How to Share and Load PyTorch Models Through Torch Hub?

Making Models Easily Accessible

Lois Leal
6 min readApr 1, 2023
Image by the Author

To bridge research and production, we want a way to easily publish and access models. PyTorch provides these functionalities through Torch Hub.

It also follows the “Don’t Repeat Yourself” (DRY) principle of programming. I sometimes find myself spending much time implementing someone else’s model given their codebase and trying to replicate their results. So when I learned about Torch Hub, I was somehow overjoyed.

With Torch Hub, authors can also specifically publish an easy way of loading their models (which in turn increases the user base of their models and *ehem*, citations), and furthermore, leaves the user only one line of code to do that. Sweet deal, right?

In this post, we will only go through the basics, enough for us to play with “more flexible” situations in the future.

We will cover the following:

  1. Publishing a custom model to a github repository
  2. Loading an existing model from a github repository

The materials for this tutorial can be found in this repository: github.com/lbleal1/torch-hub-test.

Big Picture

Image by the Author. Big picture of publishing and loading models through Torch Hub.
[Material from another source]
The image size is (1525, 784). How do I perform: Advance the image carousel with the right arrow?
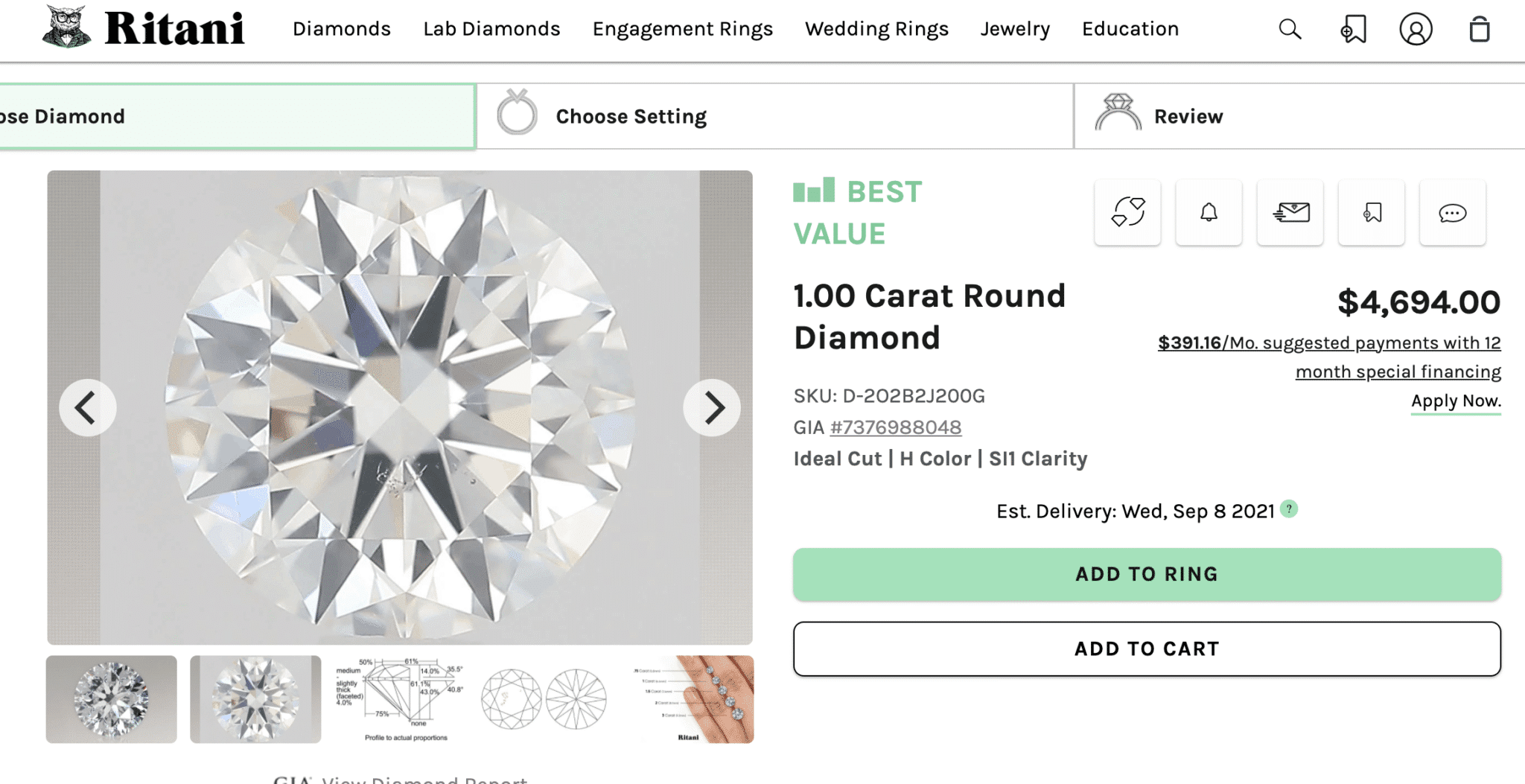pyautogui.click(x=712, y=407)
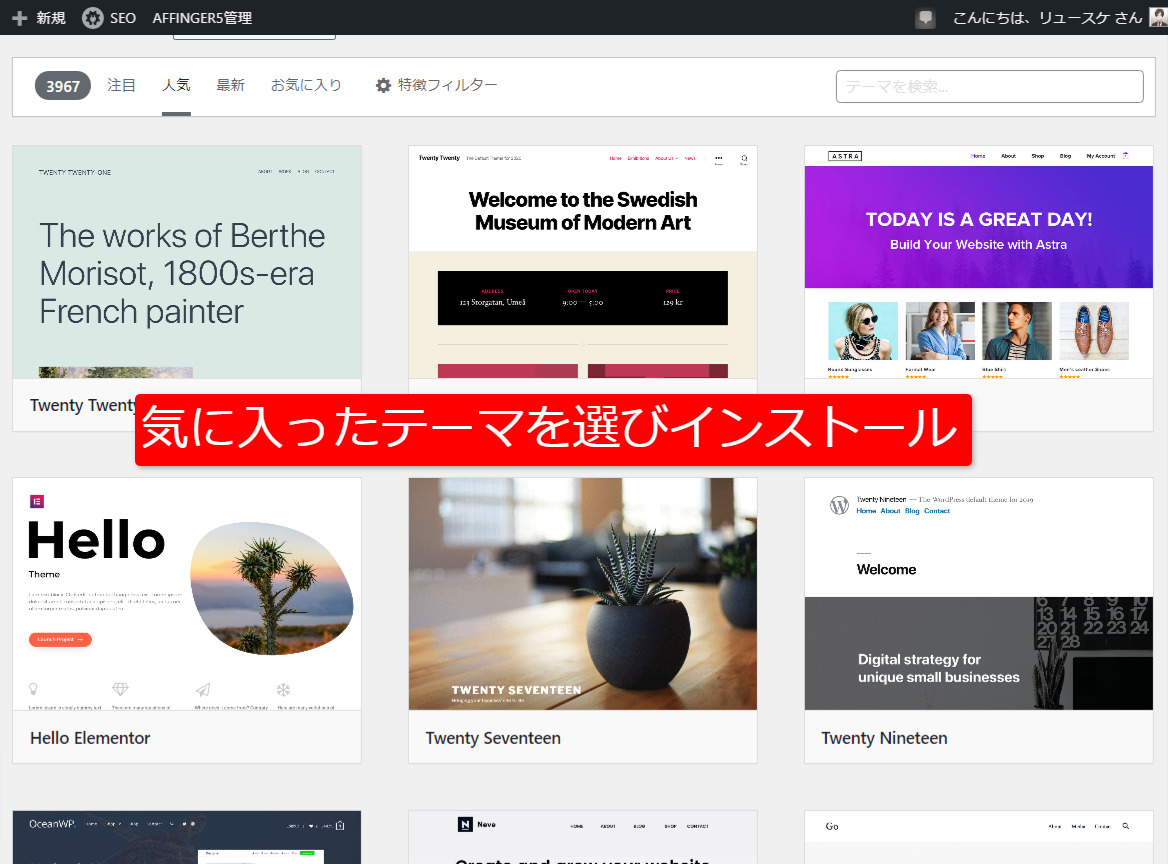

This big picture only shows the basic components to publish, and access and load models. For publishing, you at least need three things: model parameters, model class , hubconf.py before you push it to your github repository. For accessing and loading, you need to have the repository name and entrypoint name, then it will be cached into your computer locally. Finally, you can use the one-liner torch.hub.load to load the model.

Publishing a custom model

The minimum components in publishing a custom model again are:

  1. model.py — contains the class defining the model structure and function for loading the model.
Image by the Author.

2. model_urls where can download the model parameters — I find this better than accessing the model locally because the github repository will only contain the code and you do not need to change anything. Of course, there are cases where accessing locally can be beneficial too.

Make sure to try the url such that if you enter it in your search bar, it should prompt a download instead of going into some specific site.
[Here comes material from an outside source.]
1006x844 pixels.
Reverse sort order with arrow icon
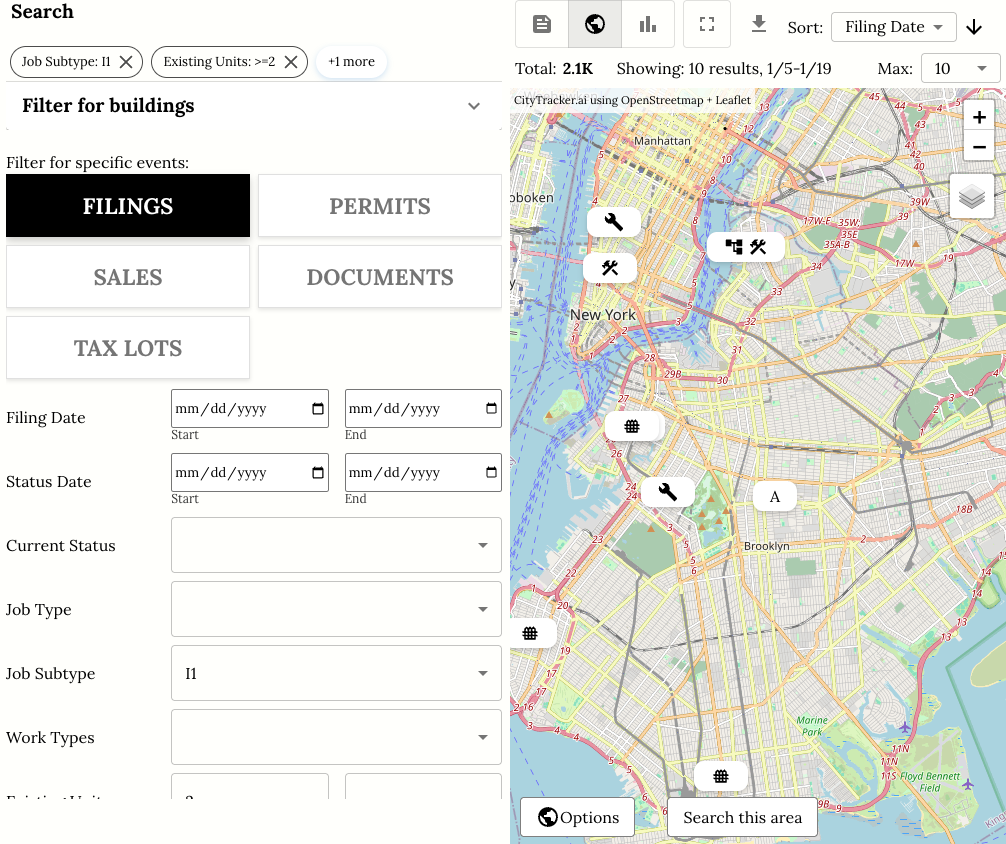click(974, 27)
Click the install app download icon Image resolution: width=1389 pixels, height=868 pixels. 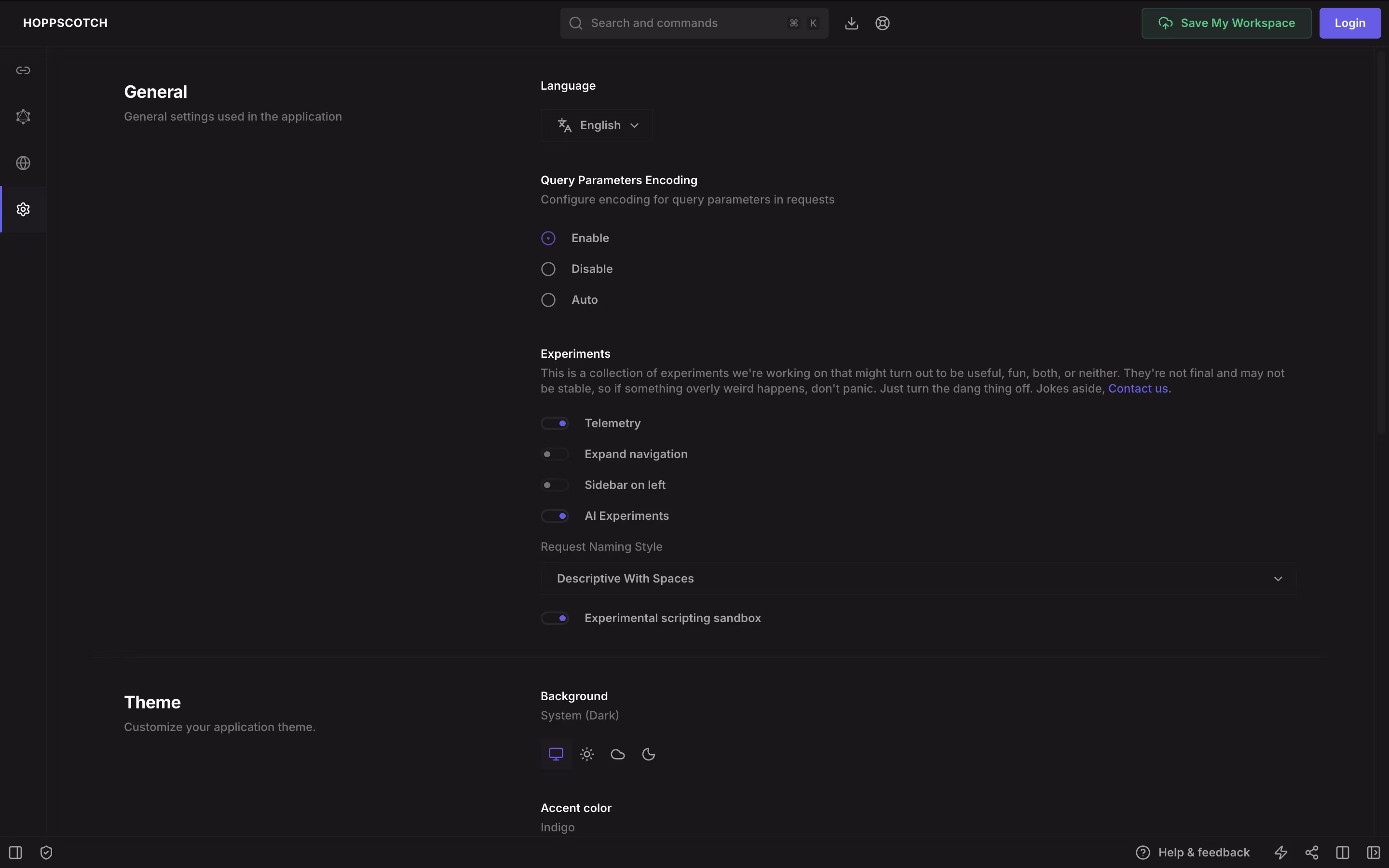click(852, 23)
3. hubconf.py — among other files, this file should be named exactly as it is and should be placed in the outermost part of the repository as seen below in our example:

Image by the Author.

If you have these, then you can push it now to github.

Load an existing model

There is a general way of doing this but I divided this into two parts to show how to load from the PyTorch repository and from someone’s repository for custom models.
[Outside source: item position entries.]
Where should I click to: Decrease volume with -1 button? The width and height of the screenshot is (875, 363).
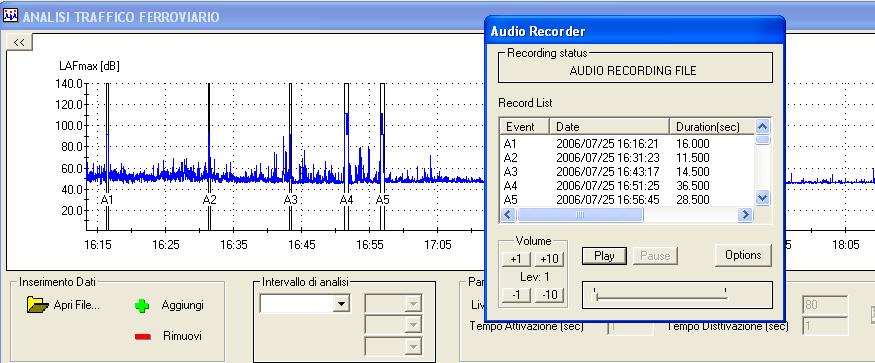[516, 294]
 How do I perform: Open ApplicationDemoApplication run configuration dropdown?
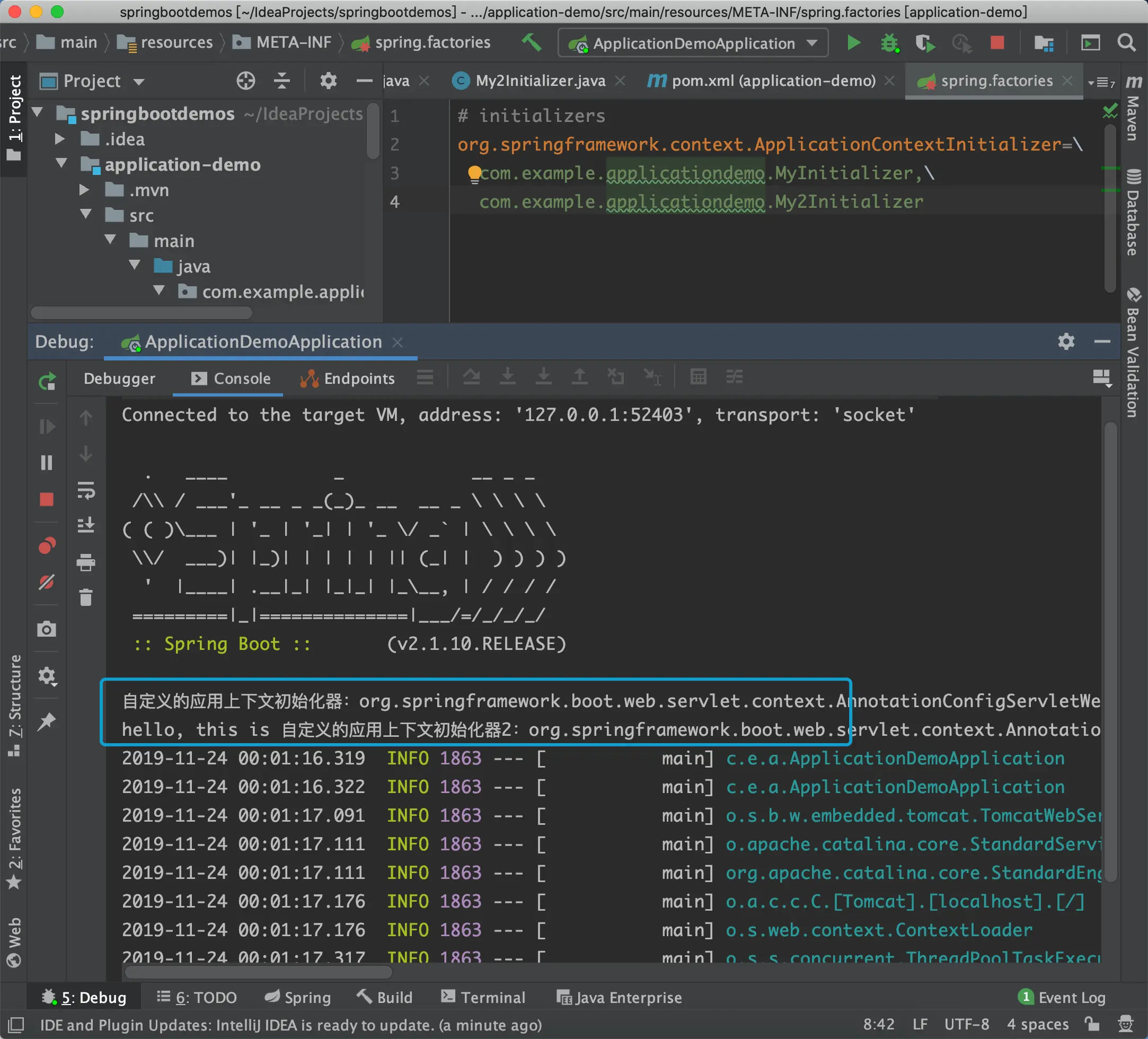pos(693,43)
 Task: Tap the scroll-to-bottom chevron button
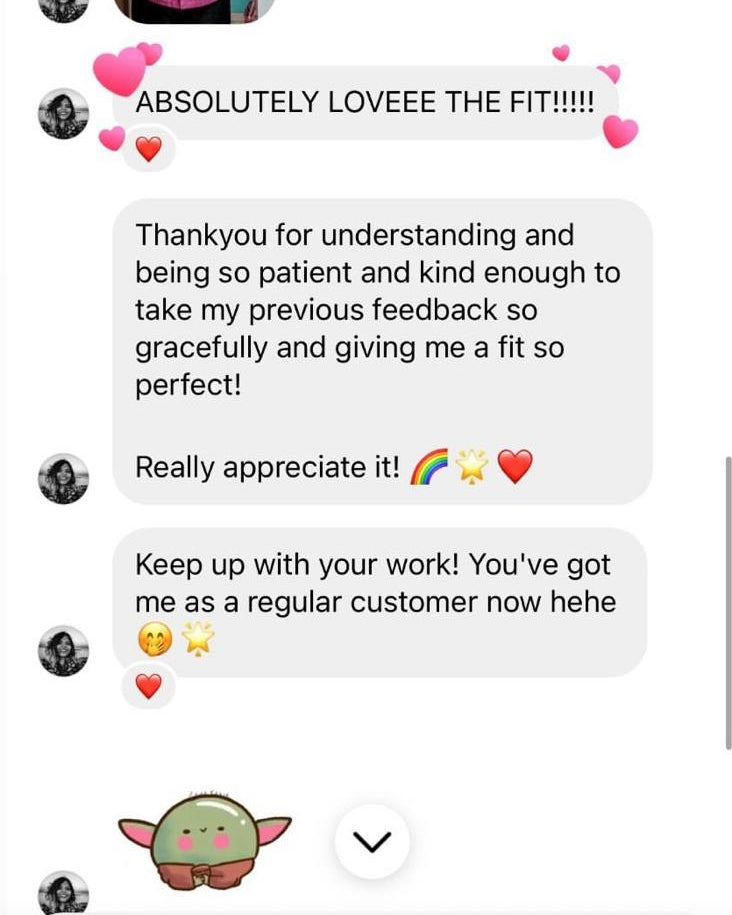372,841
Loading from the PyTorch repository

For the example below, we will be loading resnet18 from the pytorch/vision repository. In most tutorials, you will see that this line # for the HTTP Error 403 torch.hub._validate_not_a_forked_repo=lambda a,b,c: True is not usually added. Upon looking at it, it seems it is a recurring error as many people have been reporting it. A useful thread can be found here for more details.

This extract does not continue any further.